When a voltage is applied to a capacitor through a resistor, the capacitor does not charge instantly. It takes time to build up charge. This delay is determined by the Time Constant (Tau, represented by τ).
Why is 1τ equal to 63.2%?
For a charging capacitor, V(t)=Vs·(1−e^(−t/RC)). At t=RC, V=Vs·(1−e^−1)≈0.632·Vs.
What does “5τ = fully charged” mean?
At 5τ, V≈Vs·(1−e^−5)≈99.3% of the final value. In most designs this is close enough to “fully charged”.
How do I compute time to reach a specific percentage?
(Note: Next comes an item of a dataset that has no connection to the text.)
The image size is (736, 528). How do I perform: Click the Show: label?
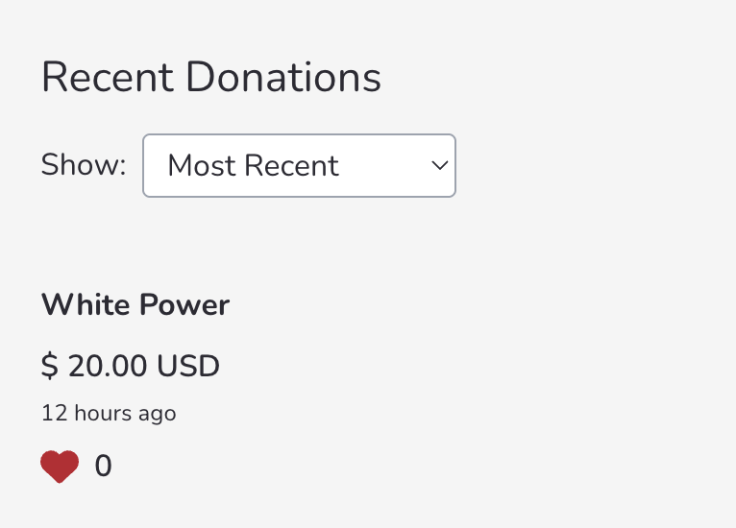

Charging: t = −RC · ln(1 − V/Vs). Discharging: t = −RC · ln(V/V0).
Does capacitor tolerance affect delay time?
Yes. Real capacitors can be ±10% to ±20% (or more), so τ and timing will shift accordingly. Always check the datasheet tolerance.
Why is cutoff frequency shown here?
For a basic RC low-pass filter, the cutoff is fc = 1/(2πRC). This page shows it as a quick reference when τ is known.
What real-world effects are not included?
ESR, leakage, load resistance, and source impedance can change the curve—especially for large capacitors or high-speed signals.